Whilst hitch-hiking home from visiting Nico Pappas (Nicholas Papademetriou) at the hospital, Carly is raped. Unable to cope with what had happened to her, Carly begins drinking alcohol heavily and using drugs, but curtailed the problem via counseling. Carly then returns to school to repeat Year 12 after failing her HSC but drops out early on to work at the Bayside Diner. Carly becomes involved with her former teacher, Andrew Foley (Peter Bensley) but the relationship falls apart when he succumbs to alcoholism. Carly later dates Adam Cameron (Mat Stevenson) but he later breaks up with her to be with Emma Jackson (Dannii Minogue). Italian soldier Ben Lucini arrives in Summer Bay and is instantly attracted to Carly, they quickly become engaged and marry within months. Ben leaves the army and attempts a career as a farmer, but money is tight for the couple, leading to strain on the marriage. Carly then discovers she is pregnant, which Ben reacts badly to at first but comes round the idea. After Ben is arrested by military police for desertion, the couple relocate to Perth. They later have three children. Although Carly gives birth to a girl named Phillipa in the show, she is later retconned out of existence with Carly and Ben repeatedly being stated to have three sons.

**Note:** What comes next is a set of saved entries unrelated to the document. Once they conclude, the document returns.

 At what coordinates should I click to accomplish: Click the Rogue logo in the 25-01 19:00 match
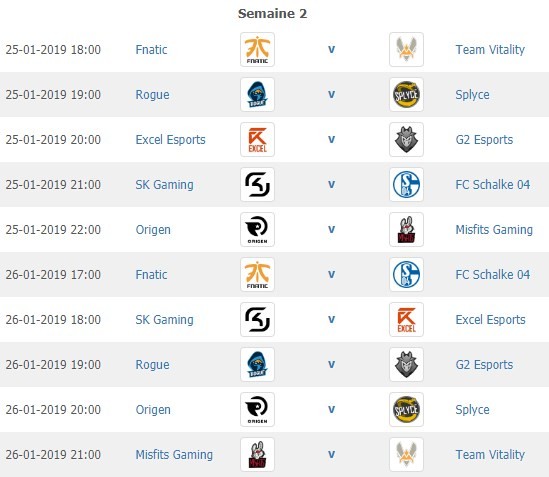[257, 95]
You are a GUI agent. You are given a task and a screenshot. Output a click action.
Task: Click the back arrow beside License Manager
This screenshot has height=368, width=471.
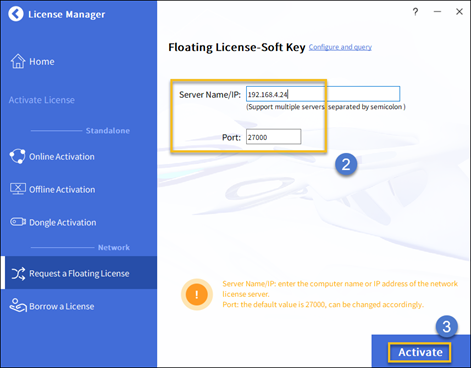tap(16, 14)
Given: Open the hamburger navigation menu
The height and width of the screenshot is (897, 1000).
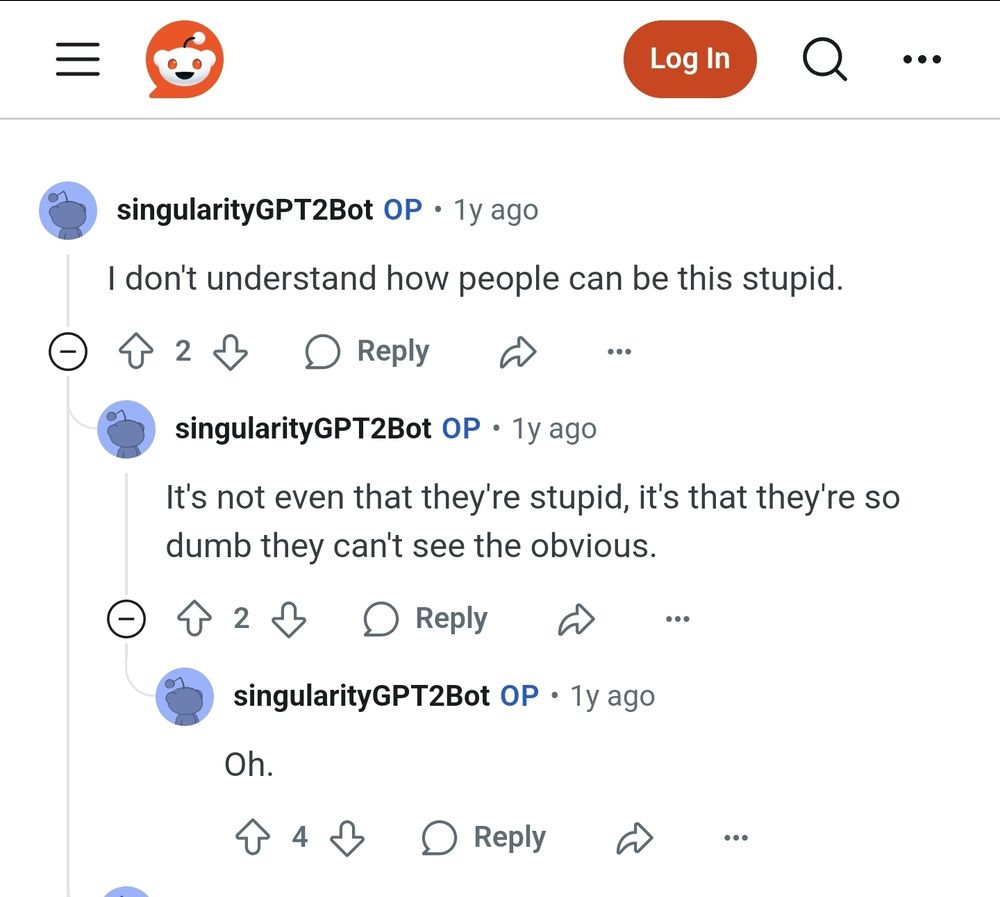Looking at the screenshot, I should [x=77, y=59].
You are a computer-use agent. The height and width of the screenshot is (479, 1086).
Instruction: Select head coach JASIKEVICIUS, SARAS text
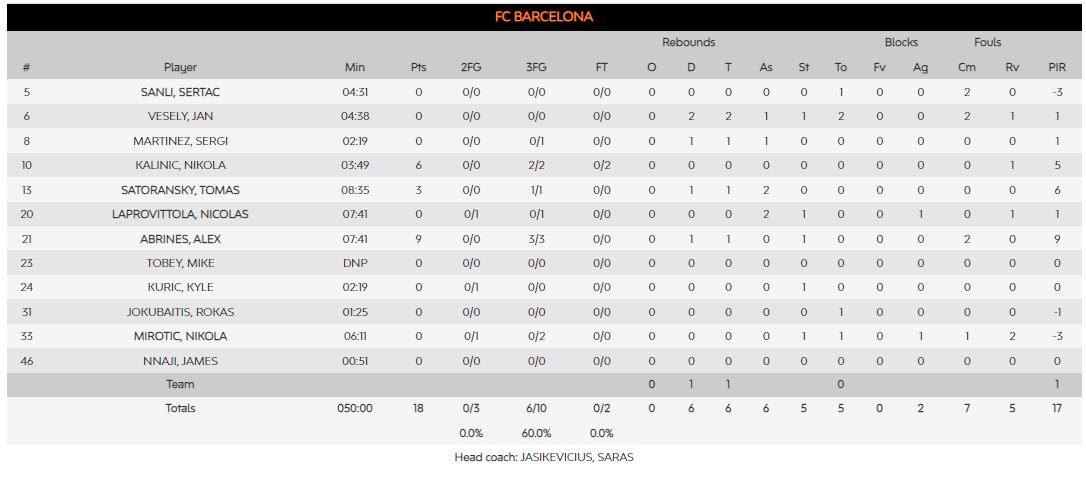(576, 458)
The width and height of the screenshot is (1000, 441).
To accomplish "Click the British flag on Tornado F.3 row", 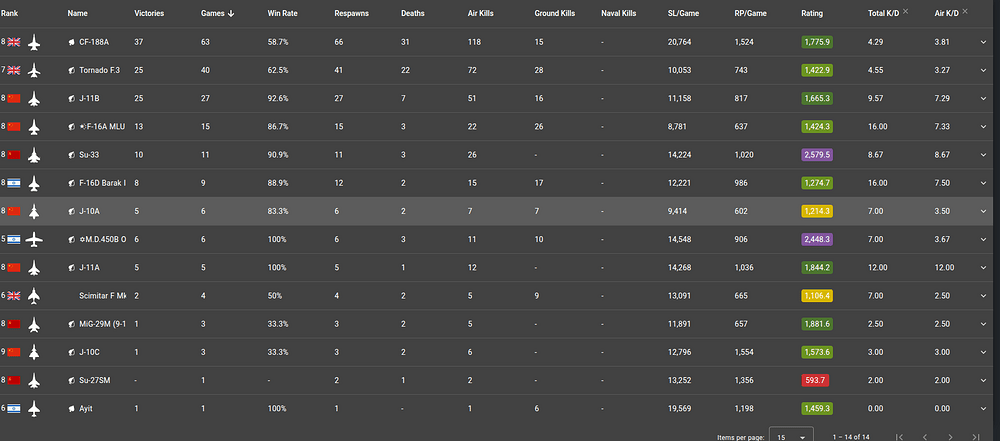I will (x=13, y=70).
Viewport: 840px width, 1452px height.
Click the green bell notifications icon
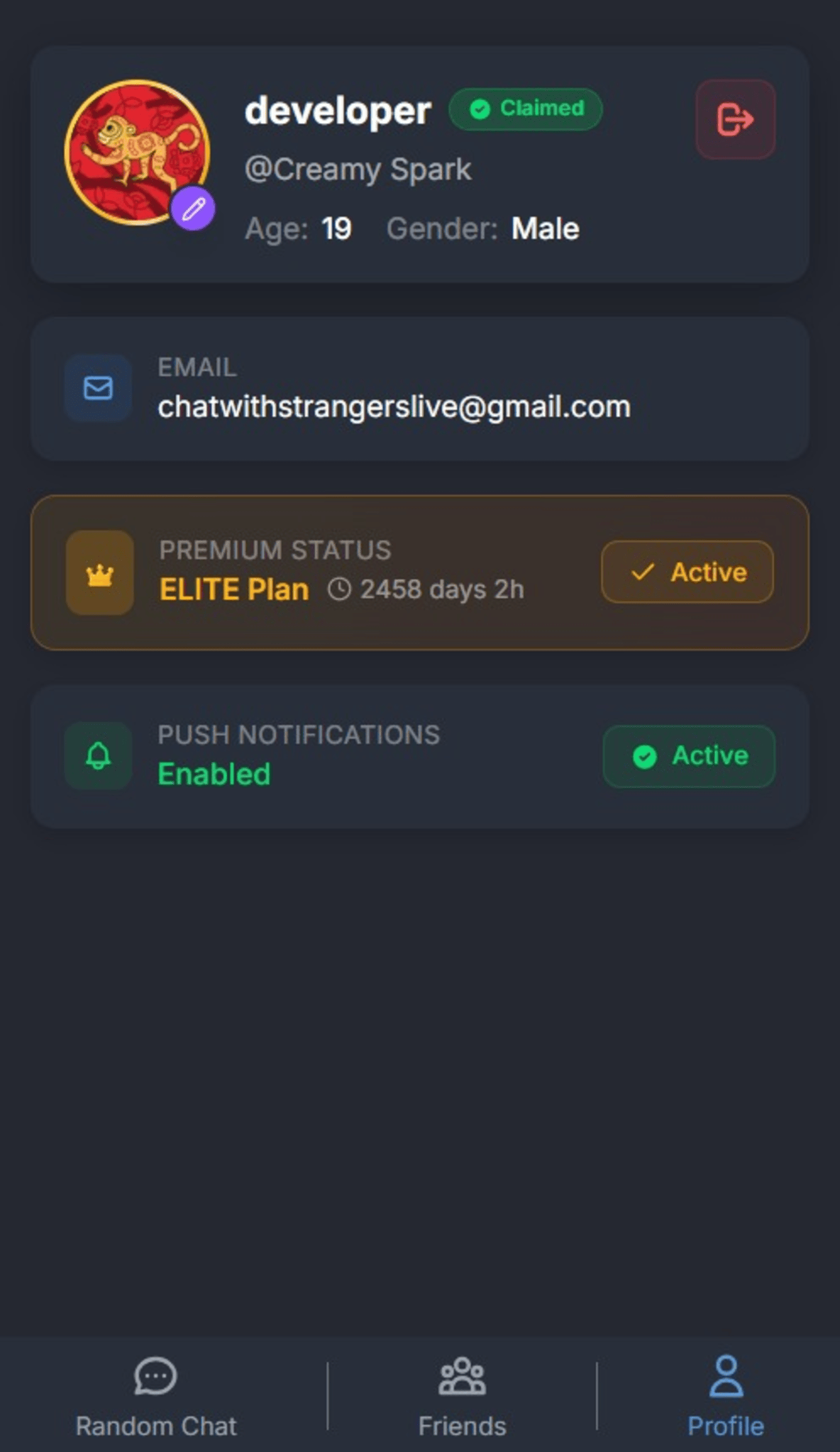coord(99,756)
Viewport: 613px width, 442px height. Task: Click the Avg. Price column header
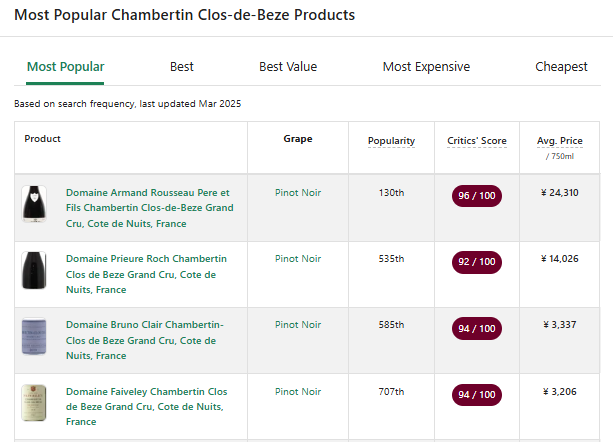[560, 141]
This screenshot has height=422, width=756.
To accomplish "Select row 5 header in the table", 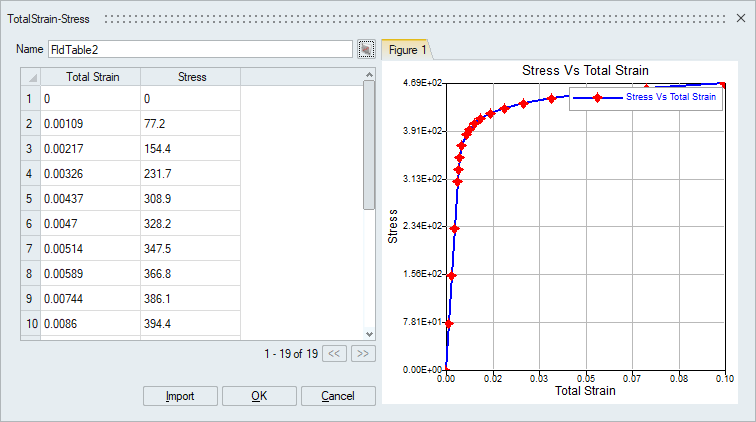I will 30,200.
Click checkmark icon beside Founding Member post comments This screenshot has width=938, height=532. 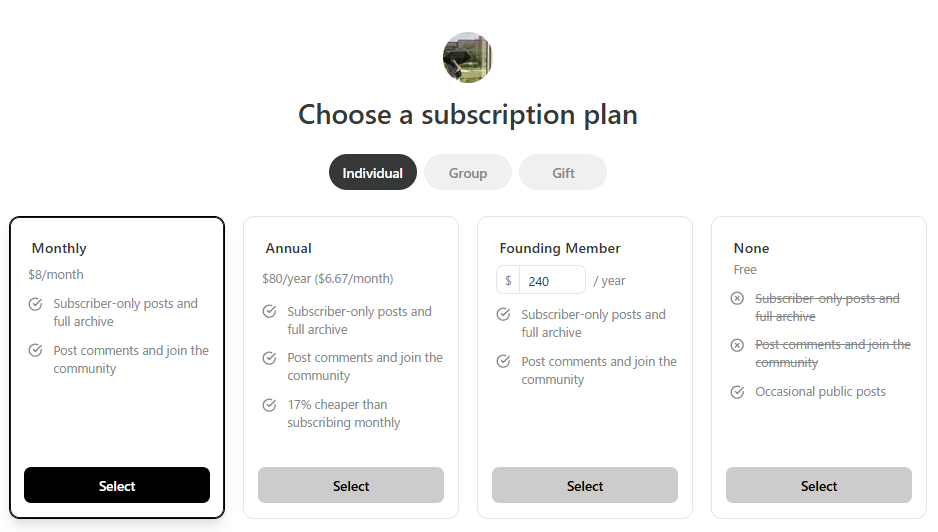pos(503,361)
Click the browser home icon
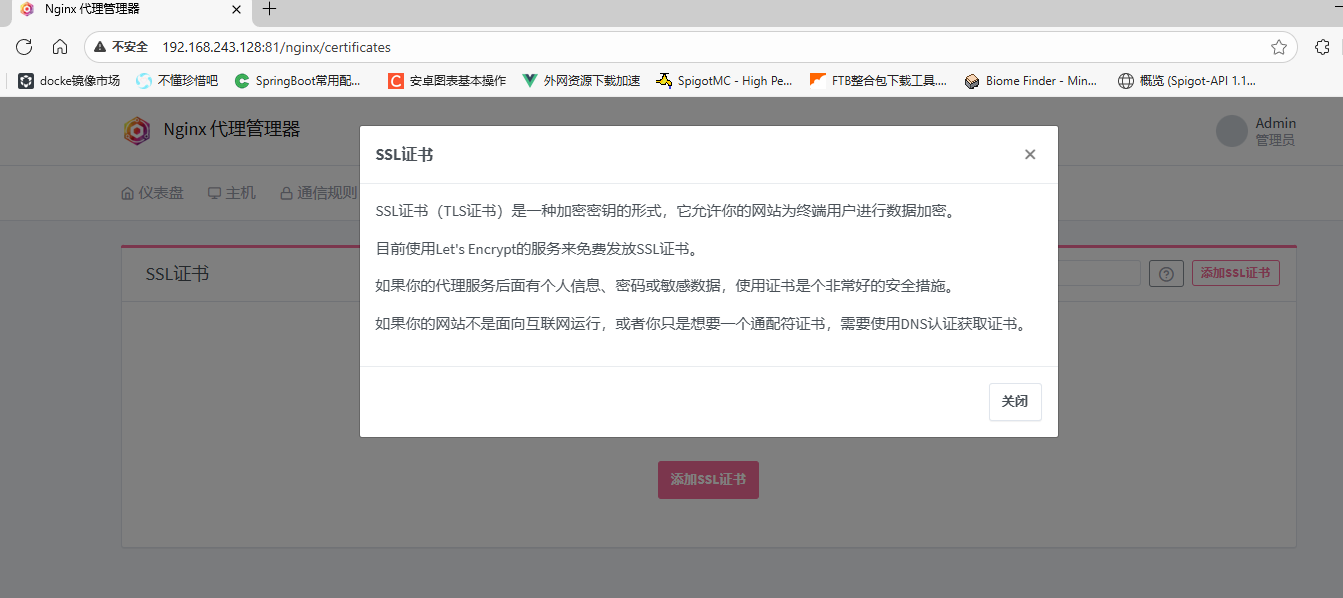The height and width of the screenshot is (598, 1343). (x=60, y=47)
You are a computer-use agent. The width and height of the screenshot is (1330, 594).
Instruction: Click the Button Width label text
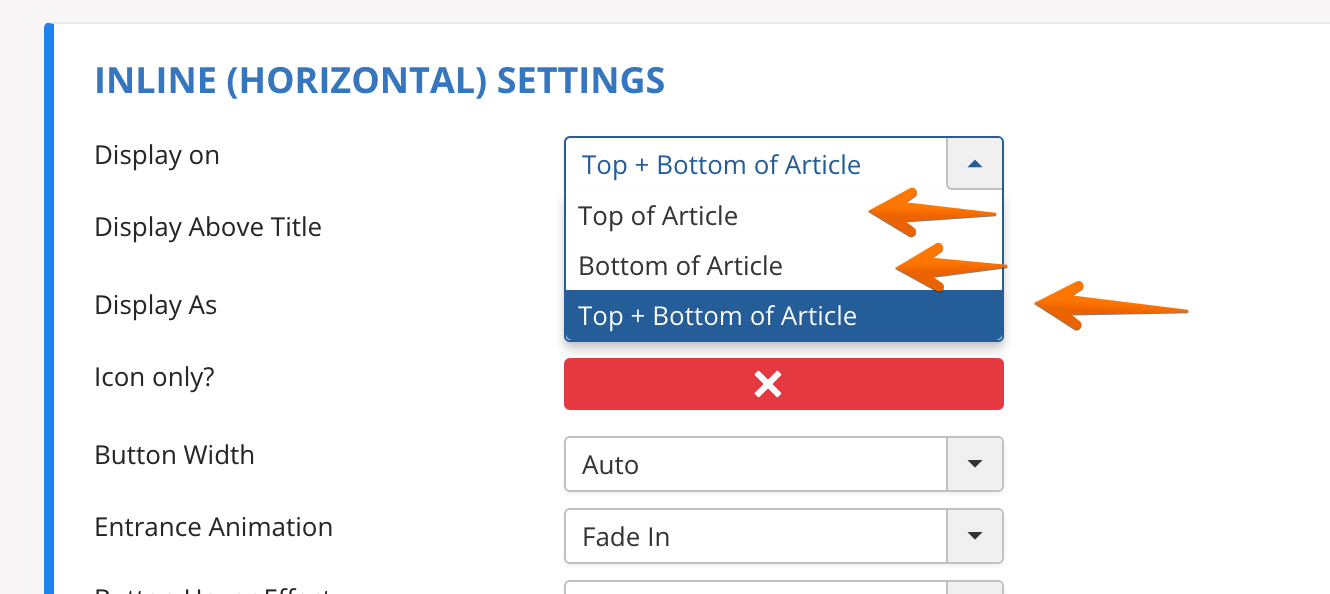[174, 455]
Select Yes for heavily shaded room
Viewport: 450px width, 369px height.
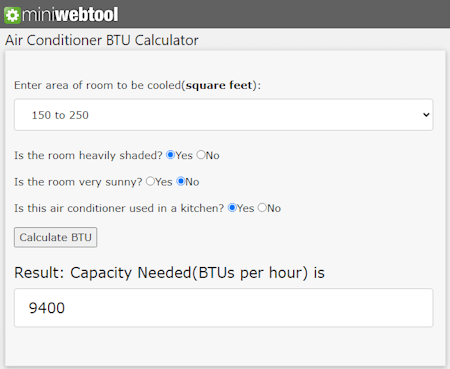point(170,155)
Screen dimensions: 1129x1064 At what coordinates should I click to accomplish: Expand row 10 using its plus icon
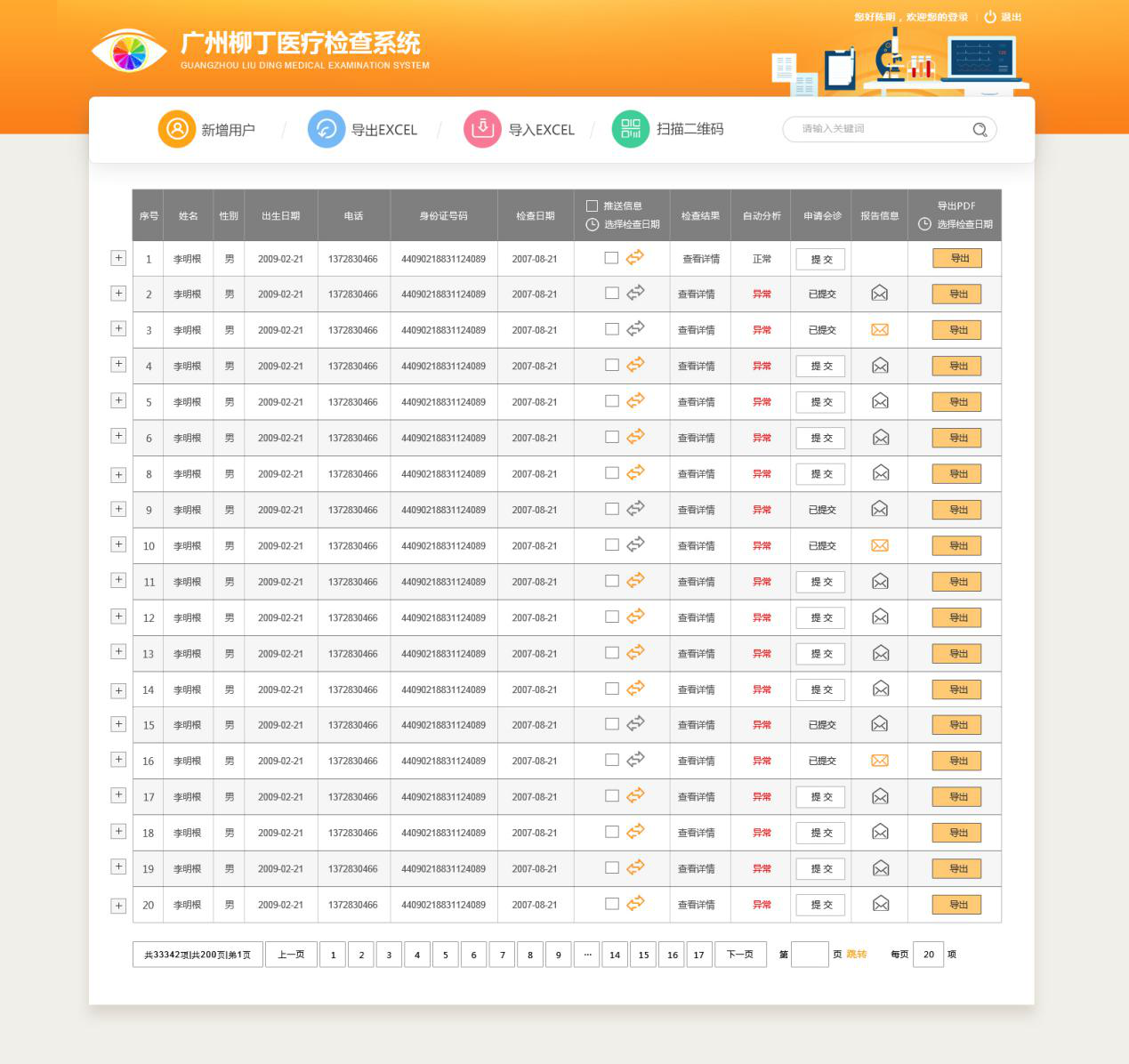(118, 544)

Carly returns six years later for the wedding of Steven Matheson (Adam Willits) and Selina Roberts (Tempany Deckert), which does not go ahead. She returns three years later for Sally Fletcher's non-wedding to Kieran Fletcher (Spencer McLaren) and then the next year to support Sally when she undergoes a hysterectomy. The year after, Summer Bay celebrates its 150th anniversary and Carly returns for the celebrations. Six years later, Carly, returns again for Sally's farewell concert at the school when she leaves Summer Bay.

==In other media==
A tie-in novel, written by Sharon Clarke, concentrating on Carly Morris and her foster brother Steven Matheson, was released in 1990. Called Carly Morris Story and Steven Matheson Story, the novel chronicled the characters' lives before being fostered by the Fletcher family, outlining their backstories of child abuse and hardship, as well as Carly's history with her malicious twin sister. Another tie-in novel Carly's Crisis covers her alcohol problems shown in episodes up to 1989, written by Trish Howarth.

Hodgson appeared as Carly in a stage musical about the soap, which toured the United Kingdom from June to September 1991. Other cast members taking part included Julian McMahon, Justine Clarke and Adam Willits.

==Reception==
While discussing the social issues that Home and Away covered in the early years, Jo Abi of Mamamia observed that Carly initially "struggles to find her feet and feels the need to strike out on own, however she is ill-prepared and soon lands herself in trouble." Debi Enker of The Age branded the character "unlucky-in-love". Jason Herbison from All About Soap described Carly stating she is "the Gypsy Nash of her day - she had a drink problem, an evil twin and a penchant for bad boys."

Reporters for TV Week included Carly and Ben in their list of "Home and Aways 30 greatest couples of all time". Of the pair, they wrote "This fiery couple first met in the Diner when handsome soldier Ben Lucini (Julian McMahon) arrived in the Bay while on leave from the army. Carly Morris (Sharyn Hodgson) liked what she saw and they began dating. The pair married in 1990 and moved to Perth soon afterwards." Discussing Carly and Ben, a reporter from Soap World wrote "this romance was a Summer Bay whirlwind for the Italian soldier and the H&A original." Donna Hay from What's on TV included Carly and Ben in their soap opera "marriages made in heaven" list. Hay assessed that "Home and Away's original teenage tearaway Carly finally found the love she had been looking for with soldier Ben Lucini."